2025'te havalanan yolcu uçağı, 2024'te iniş yaptı

Bu hafta bir uçak, 2025 yılında havalanarak ve 2024 yılında yere iniş yaparak bir anda manşetlere taşındı. Ama tabii ki işin içinde zaman yolculuğu yoktu.

2025'te havalanan yolcu uçağı, 2024'te iniş yaptı

Bu hafta, jet sosyete mensuplarıyla dolu bir uçak, 2025’in erken saatlerinde havalanıp 2024’ün son anlarında yere iniş yaparak yolcularına yeni yılı iki kez karşılama fırsatı sundu. Flightstats’a göre Cathay Pacific’in CX880 sefer sayılı uçuşu, 1 Ocak 2025’te yerel saatle 00.21’de Hong Kong Uluslararası Havalimanı’ndan havalandı ve 31 Aralık 2024’te yerel saatle 20.33’te Los Angeles’a inmeden önce 12 saatten biraz uzun bir süre boyunca uçtu.

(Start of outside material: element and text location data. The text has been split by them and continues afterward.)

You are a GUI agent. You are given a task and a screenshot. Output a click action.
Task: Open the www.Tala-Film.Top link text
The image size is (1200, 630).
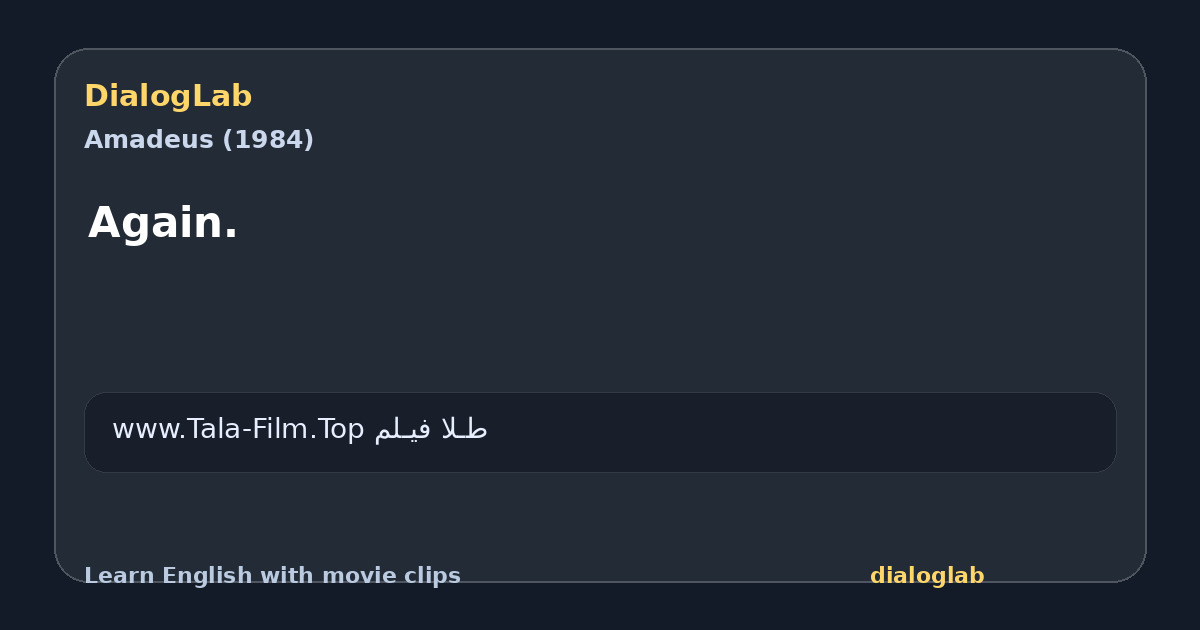coord(238,430)
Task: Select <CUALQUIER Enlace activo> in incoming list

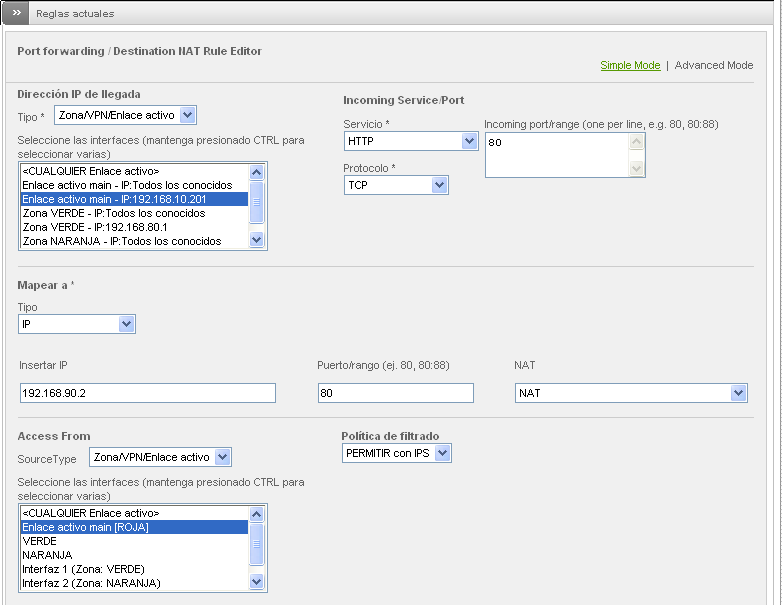Action: 91,171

Neyse ki bu olay, uçağın bir tür zaman yolculuğu yapmasından ziyade, zaman dilimleri ve büyük oranda Pasifik Okyanusu’ndaki 180. meridyenden aşağı doğru uzanan bir çizgi olan Uluslararası Gün Çizgisi (UGÇ) sayesinde gerçekleşti. UGÇ’yi batıdan doğuya doğru geçtiğinizde, bir takvim günü geriye gidersiniz ve bu da uçuşların yerel saate göre havaalanından ayrılmadan önce indiği senaryolara yol açar.

Ancak bu etkiyi görmek için her zaman UGÇ’yi geçmeniz gerekmez. Air France, müşterilerine 1 Ocak 2000'de yerel saatle 01.00’de Paris'teki Charles de Gaulle Havaalanı’ndan kalkan ve 31 Aralık 1999'da yerel saatle 23.00'te New York'taki John F. Kennedy Havaalanı'na inen bir Concorde uçuşuyla milenyumu iki kez kutlama fırsatı sunmuştu. Uçak süpersonik hızlarda uçtuğu için, daha erken saat dilimini etkili bir şekilde “kovalıyor” ve yerel saate göre Dünya’nın dönüşünü geride bırakacak kadar hızlı hareket edebiliyordu.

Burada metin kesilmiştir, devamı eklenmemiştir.